ECLI:NL:GHAMS:2024:1542
Gerechtshof Amsterdam
- Raadkamer
- Rechtspraak.nl
Toewijzing van kosten raadsman in klaagschriftprocedure ex art. 552a Sv na inbeslagneming
In deze zaak heeft het Gerechtshof Amsterdam op 4 juni 2024 uitspraak gedaan in het hoger beroep tegen de beschikking van de rechtbank Amsterdam van 12 juli 2022. Het hoger beroep werd ingesteld door de verzoeker, die in deze procedure als appellant wordt aangeduid. De appellant had een klaagschrift ingediend na de inbeslagneming van een mobiele telefoon en een geldbedrag van € 5.120,00 op 20 januari 2022. Het klaagschrift werd op 27 januari 2022 ingediend, waarbij de appellant verzocht om teruggave van de inbeslaggenomen voorwerpen. De rechtbank had het verzoek afgewezen, met de motivering dat er geen gronden van billijkheid aanwezig waren voor toewijzing van de kosten, omdat het Openbaar Ministerie voortvarend had gehandeld.
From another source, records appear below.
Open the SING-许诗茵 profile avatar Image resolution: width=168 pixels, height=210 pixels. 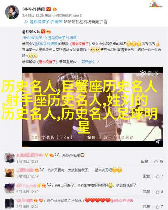(12, 12)
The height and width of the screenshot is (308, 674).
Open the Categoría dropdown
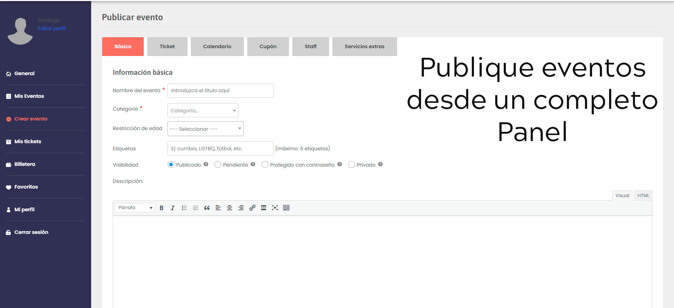pos(203,111)
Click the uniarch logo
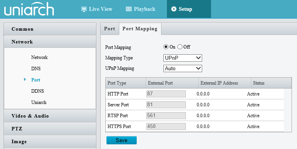 coord(29,9)
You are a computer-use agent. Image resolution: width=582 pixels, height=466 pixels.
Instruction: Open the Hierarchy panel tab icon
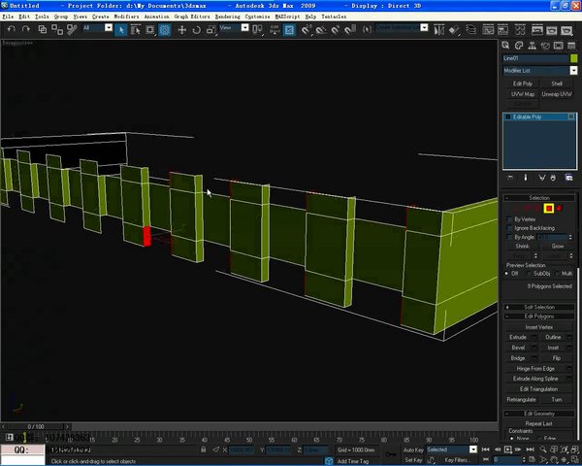coord(532,46)
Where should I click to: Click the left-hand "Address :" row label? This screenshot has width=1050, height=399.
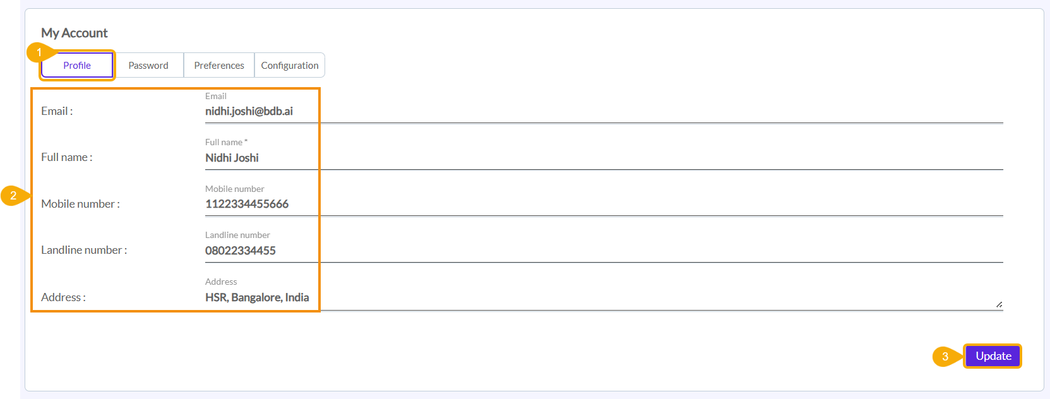click(x=63, y=297)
Het hof heeft echter geoordeeld dat de indiening van het klaagschrift zo spoedig mogelijk na de inbeslagneming had plaatsgevonden, zoals vereist door de wet. Dit leidde het hof tot de conclusie dat er wel degelijk gronden van billijkheid aanwezig zijn voor toewijzing van de kosten van rechtsbijstand. Het hof heeft de kosten van rechtsbijstand in de klaagschriftprocedure vastgesteld op € 513,04 en de kosten in de verzoekschriftprocedure op € 1.020,00. In totaal kent het hof aan de appellant een vergoeding toe van € 1.533,04, te betalen uit 's Rijks kas.
De beslissing van het hof vernietigt de eerdere beschikking van de rechtbank en wijst het verzochte toe. De beschikking is gegeven door de meervoudige raadkamer van het Gerechtshof Amsterdam, waarbij de voorzitter mr. A.M.P. Geelhoed was, en is ondertekend door de voorzitter en de griffier. De beschikking is uitgesproken op de openbare zitting van 4 juni 2024.